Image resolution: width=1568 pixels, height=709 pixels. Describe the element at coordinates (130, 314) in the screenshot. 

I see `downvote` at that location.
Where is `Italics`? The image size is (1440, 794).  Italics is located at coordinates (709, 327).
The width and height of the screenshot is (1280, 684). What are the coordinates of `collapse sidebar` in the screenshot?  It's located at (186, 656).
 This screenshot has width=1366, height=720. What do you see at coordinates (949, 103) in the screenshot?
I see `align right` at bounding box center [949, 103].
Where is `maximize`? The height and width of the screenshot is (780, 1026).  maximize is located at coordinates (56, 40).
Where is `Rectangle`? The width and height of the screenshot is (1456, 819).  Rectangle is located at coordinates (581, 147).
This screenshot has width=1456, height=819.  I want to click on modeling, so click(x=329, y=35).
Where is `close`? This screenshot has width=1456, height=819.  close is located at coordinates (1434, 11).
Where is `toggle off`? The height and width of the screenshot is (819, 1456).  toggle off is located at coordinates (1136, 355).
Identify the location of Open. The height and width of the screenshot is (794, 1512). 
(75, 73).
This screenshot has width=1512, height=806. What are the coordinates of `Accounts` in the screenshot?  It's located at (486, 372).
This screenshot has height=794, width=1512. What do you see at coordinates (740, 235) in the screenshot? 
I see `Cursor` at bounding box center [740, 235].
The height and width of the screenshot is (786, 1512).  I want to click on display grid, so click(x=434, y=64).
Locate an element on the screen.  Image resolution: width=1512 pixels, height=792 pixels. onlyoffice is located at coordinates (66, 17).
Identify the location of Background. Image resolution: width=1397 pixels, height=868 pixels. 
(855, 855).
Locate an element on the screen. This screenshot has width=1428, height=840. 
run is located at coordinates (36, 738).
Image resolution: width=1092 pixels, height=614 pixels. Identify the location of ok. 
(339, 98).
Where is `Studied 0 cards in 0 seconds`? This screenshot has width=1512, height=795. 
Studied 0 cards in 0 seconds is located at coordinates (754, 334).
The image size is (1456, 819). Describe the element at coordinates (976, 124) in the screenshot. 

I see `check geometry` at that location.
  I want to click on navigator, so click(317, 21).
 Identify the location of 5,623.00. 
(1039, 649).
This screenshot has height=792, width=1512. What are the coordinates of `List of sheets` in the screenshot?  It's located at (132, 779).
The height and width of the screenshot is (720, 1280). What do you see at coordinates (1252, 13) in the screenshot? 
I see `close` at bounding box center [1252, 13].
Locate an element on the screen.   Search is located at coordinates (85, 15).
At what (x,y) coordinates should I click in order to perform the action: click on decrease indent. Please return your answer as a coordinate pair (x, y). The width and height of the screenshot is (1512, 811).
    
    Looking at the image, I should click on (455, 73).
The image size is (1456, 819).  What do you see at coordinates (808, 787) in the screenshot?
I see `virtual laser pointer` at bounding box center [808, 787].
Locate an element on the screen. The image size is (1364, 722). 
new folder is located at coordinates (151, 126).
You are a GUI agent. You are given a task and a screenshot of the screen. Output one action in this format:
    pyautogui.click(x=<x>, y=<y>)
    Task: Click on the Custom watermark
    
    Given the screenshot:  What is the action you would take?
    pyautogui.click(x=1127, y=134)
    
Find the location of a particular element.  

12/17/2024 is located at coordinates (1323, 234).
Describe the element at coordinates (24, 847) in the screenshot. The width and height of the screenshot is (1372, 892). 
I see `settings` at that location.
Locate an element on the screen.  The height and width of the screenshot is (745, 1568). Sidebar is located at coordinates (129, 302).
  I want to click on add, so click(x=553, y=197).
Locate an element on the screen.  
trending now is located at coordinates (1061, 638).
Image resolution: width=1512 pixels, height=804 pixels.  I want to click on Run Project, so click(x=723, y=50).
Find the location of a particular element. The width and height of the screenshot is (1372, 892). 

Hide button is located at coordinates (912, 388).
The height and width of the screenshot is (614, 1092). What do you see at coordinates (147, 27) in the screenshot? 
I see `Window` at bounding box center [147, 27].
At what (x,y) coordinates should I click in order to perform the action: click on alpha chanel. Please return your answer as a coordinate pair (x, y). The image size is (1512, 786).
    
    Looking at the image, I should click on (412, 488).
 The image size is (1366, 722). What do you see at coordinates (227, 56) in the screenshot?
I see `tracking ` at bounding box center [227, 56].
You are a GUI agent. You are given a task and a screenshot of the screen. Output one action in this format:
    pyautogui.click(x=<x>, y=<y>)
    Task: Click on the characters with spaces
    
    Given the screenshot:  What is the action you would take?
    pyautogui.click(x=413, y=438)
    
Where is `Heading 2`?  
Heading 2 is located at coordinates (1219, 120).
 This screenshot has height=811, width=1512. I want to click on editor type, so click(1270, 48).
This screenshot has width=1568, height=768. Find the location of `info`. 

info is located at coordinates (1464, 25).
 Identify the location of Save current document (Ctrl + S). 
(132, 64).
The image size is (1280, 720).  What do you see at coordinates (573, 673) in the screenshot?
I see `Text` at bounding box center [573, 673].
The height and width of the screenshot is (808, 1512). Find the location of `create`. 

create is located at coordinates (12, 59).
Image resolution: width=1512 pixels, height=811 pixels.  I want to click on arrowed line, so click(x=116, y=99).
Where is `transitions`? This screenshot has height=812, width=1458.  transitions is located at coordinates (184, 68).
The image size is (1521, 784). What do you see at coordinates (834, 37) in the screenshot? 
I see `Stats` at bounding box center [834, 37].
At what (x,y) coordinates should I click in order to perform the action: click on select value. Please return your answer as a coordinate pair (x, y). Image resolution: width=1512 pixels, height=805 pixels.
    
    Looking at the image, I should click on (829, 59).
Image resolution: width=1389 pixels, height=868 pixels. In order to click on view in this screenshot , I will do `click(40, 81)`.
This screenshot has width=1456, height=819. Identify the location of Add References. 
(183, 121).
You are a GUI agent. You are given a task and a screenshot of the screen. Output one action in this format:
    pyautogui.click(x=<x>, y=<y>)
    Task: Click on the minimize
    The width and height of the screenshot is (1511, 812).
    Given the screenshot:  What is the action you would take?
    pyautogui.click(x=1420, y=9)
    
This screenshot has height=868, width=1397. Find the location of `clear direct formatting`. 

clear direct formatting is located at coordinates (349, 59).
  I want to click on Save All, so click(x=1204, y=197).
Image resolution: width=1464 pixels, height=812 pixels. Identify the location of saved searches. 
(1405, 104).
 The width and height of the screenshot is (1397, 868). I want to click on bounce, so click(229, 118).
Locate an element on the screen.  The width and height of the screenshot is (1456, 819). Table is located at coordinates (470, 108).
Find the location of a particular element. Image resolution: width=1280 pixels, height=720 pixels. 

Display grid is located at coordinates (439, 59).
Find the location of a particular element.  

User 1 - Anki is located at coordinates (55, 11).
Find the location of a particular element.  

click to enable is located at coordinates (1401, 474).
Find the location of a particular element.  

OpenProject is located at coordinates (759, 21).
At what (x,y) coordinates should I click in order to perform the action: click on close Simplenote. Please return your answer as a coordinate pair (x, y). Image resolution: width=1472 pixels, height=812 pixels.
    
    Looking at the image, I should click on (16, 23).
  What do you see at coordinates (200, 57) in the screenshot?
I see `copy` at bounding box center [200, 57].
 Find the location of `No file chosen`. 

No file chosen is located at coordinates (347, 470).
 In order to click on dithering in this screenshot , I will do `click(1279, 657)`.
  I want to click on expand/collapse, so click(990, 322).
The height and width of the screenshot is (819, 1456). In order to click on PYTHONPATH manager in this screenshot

▬▬▬

WHAT THE EXERCISE ASKS:
Print the whole listing again, every line reproduced without any change.

SOLUTION TO THIS PROBLEM:
Image resolution: width=1568 pixels, height=709 pixels. Describe the element at coordinates (130, 314) in the screenshot. 

I see `downvote` at that location.
Where is `Italics`? The image size is (1440, 794).  Italics is located at coordinates (709, 327).
The width and height of the screenshot is (1280, 684). What are the coordinates of `collapse sidebar` in the screenshot?  It's located at (186, 656).
 This screenshot has width=1366, height=720. What do you see at coordinates (949, 103) in the screenshot?
I see `align right` at bounding box center [949, 103].
Where is `maximize`? The height and width of the screenshot is (780, 1026).  maximize is located at coordinates (56, 40).
Where is `Rectangle`? The width and height of the screenshot is (1456, 819).  Rectangle is located at coordinates (581, 147).
This screenshot has width=1456, height=819.  I want to click on modeling, so click(x=329, y=35).
Where is `close`? This screenshot has width=1456, height=819.  close is located at coordinates (1434, 11).
Where is `toggle off`? The height and width of the screenshot is (819, 1456).  toggle off is located at coordinates (1136, 355).
Identify the location of Open. The height and width of the screenshot is (794, 1512). 
(75, 73).
This screenshot has width=1512, height=806. What are the coordinates of `Accounts` in the screenshot?  It's located at (486, 372).
This screenshot has height=794, width=1512. What do you see at coordinates (740, 235) in the screenshot? 
I see `Cursor` at bounding box center [740, 235].
The height and width of the screenshot is (786, 1512).  I want to click on display grid, so click(x=434, y=64).
Locate an element on the screen.  Image resolution: width=1512 pixels, height=792 pixels. onlyoffice is located at coordinates (66, 17).
Identify the location of Background. Image resolution: width=1397 pixels, height=868 pixels. 
(855, 855).
Locate an element on the screen. This screenshot has width=1428, height=840. 
run is located at coordinates (36, 738).
Image resolution: width=1092 pixels, height=614 pixels. Identify the location of ok. 
(339, 98).
Where is `Studied 0 cards in 0 seconds`? This screenshot has width=1512, height=795. 
Studied 0 cards in 0 seconds is located at coordinates (754, 334).
The image size is (1456, 819). Describe the element at coordinates (976, 124) in the screenshot. 

I see `check geometry` at that location.
  I want to click on navigator, so click(317, 21).
 Identify the location of 5,623.00. 
(1039, 649).
This screenshot has height=792, width=1512. What are the coordinates of `List of sheets` in the screenshot?  It's located at (132, 779).
The height and width of the screenshot is (720, 1280). What do you see at coordinates (1252, 13) in the screenshot? 
I see `close` at bounding box center [1252, 13].
Locate an element on the screen.   Search is located at coordinates (85, 15).
At what (x,y) coordinates should I click in order to perform the action: click on decrease indent. Please return your answer as a coordinate pair (x, y). The width and height of the screenshot is (1512, 811).
    
    Looking at the image, I should click on (455, 73).
The image size is (1456, 819).  What do you see at coordinates (808, 787) in the screenshot?
I see `virtual laser pointer` at bounding box center [808, 787].
Locate an element on the screen. The image size is (1364, 722). 
new folder is located at coordinates (151, 126).
You are a GUI agent. You are given a task and a screenshot of the screen. Output one action in this format:
    pyautogui.click(x=<x>, y=<y>)
    Task: Click on the Custom watermark
    
    Given the screenshot:  What is the action you would take?
    pyautogui.click(x=1127, y=134)
    
Find the location of a particular element.  

12/17/2024 is located at coordinates (1323, 234).
Describe the element at coordinates (24, 847) in the screenshot. The width and height of the screenshot is (1372, 892). 
I see `settings` at that location.
Locate an element on the screen.  The height and width of the screenshot is (745, 1568). Sidebar is located at coordinates (129, 302).
  I want to click on add, so click(x=553, y=197).
Locate an element on the screen.  
trending now is located at coordinates (1061, 638).
Image resolution: width=1512 pixels, height=804 pixels.  I want to click on Run Project, so click(x=723, y=50).
Find the location of a particular element. The width and height of the screenshot is (1372, 892). 

Hide button is located at coordinates (912, 388).
The height and width of the screenshot is (614, 1092). What do you see at coordinates (147, 27) in the screenshot? 
I see `Window` at bounding box center [147, 27].
At what (x,y) coordinates should I click in order to perform the action: click on alpha chanel. Please return your answer as a coordinate pair (x, y). The image size is (1512, 786).
    
    Looking at the image, I should click on (412, 488).
 The image size is (1366, 722). What do you see at coordinates (227, 56) in the screenshot?
I see `tracking ` at bounding box center [227, 56].
You are a GUI agent. You are given a task and a screenshot of the screen. Output one action in this format:
    pyautogui.click(x=<x>, y=<y>)
    Task: Click on the characters with spaces
    
    Given the screenshot:  What is the action you would take?
    pyautogui.click(x=413, y=438)
    
Where is `Heading 2`?  
Heading 2 is located at coordinates (1219, 120).
 This screenshot has height=811, width=1512. I want to click on editor type, so click(1270, 48).
This screenshot has width=1568, height=768. Find the location of `info`. 

info is located at coordinates (1464, 25).
 Identify the location of Save current document (Ctrl + S). 
(132, 64).
The image size is (1280, 720).  What do you see at coordinates (573, 673) in the screenshot?
I see `Text` at bounding box center [573, 673].
The height and width of the screenshot is (808, 1512). Find the location of `create`. 

create is located at coordinates (12, 59).
Image resolution: width=1512 pixels, height=811 pixels.  I want to click on arrowed line, so click(x=116, y=99).
Where is `transitions`? This screenshot has height=812, width=1458.  transitions is located at coordinates (184, 68).
The image size is (1521, 784). What do you see at coordinates (834, 37) in the screenshot? 
I see `Stats` at bounding box center [834, 37].
At what (x,y) coordinates should I click in order to perform the action: click on select value. Please return your answer as a coordinate pair (x, y). Image resolution: width=1512 pixels, height=805 pixels.
    
    Looking at the image, I should click on (829, 59).
Image resolution: width=1389 pixels, height=868 pixels. In order to click on view in this screenshot , I will do `click(40, 81)`.
This screenshot has width=1456, height=819. Identify the location of Add References. 
(183, 121).
You are a GUI agent. You are given a task and a screenshot of the screen. Output one action in this format:
    pyautogui.click(x=<x>, y=<y>)
    Task: Click on the minimize
    The width and height of the screenshot is (1511, 812).
    Given the screenshot:  What is the action you would take?
    pyautogui.click(x=1420, y=9)
    
This screenshot has height=868, width=1397. Find the location of `clear direct formatting`. 

clear direct formatting is located at coordinates (349, 59).
  I want to click on Save All, so click(x=1204, y=197).
Image resolution: width=1464 pixels, height=812 pixels. Identify the location of saved searches. 
(1405, 104).
 The width and height of the screenshot is (1397, 868). I want to click on bounce, so click(229, 118).
Locate an element on the screen.  The width and height of the screenshot is (1456, 819). Table is located at coordinates (470, 108).
Find the location of a particular element. Image resolution: width=1280 pixels, height=720 pixels. 

Display grid is located at coordinates (439, 59).
Find the location of a particular element.  

User 1 - Anki is located at coordinates (55, 11).
Find the location of a particular element.  

click to enable is located at coordinates (1401, 474).
Find the location of a particular element.  

OpenProject is located at coordinates (759, 21).
At what (x,y) coordinates should I click in order to perform the action: click on close Simplenote. Please return your answer as a coordinate pair (x, y). Image resolution: width=1472 pixels, height=812 pixels.
    
    Looking at the image, I should click on (16, 23).
  What do you see at coordinates (200, 57) in the screenshot?
I see `copy` at bounding box center [200, 57].
 Find the location of `No file chosen`. 

No file chosen is located at coordinates (347, 470).
 In order to click on dithering in this screenshot , I will do `click(1279, 657)`.
  I want to click on expand/collapse, so click(990, 322).
The height and width of the screenshot is (819, 1456). In order to click on PYTHONPATH manager in this screenshot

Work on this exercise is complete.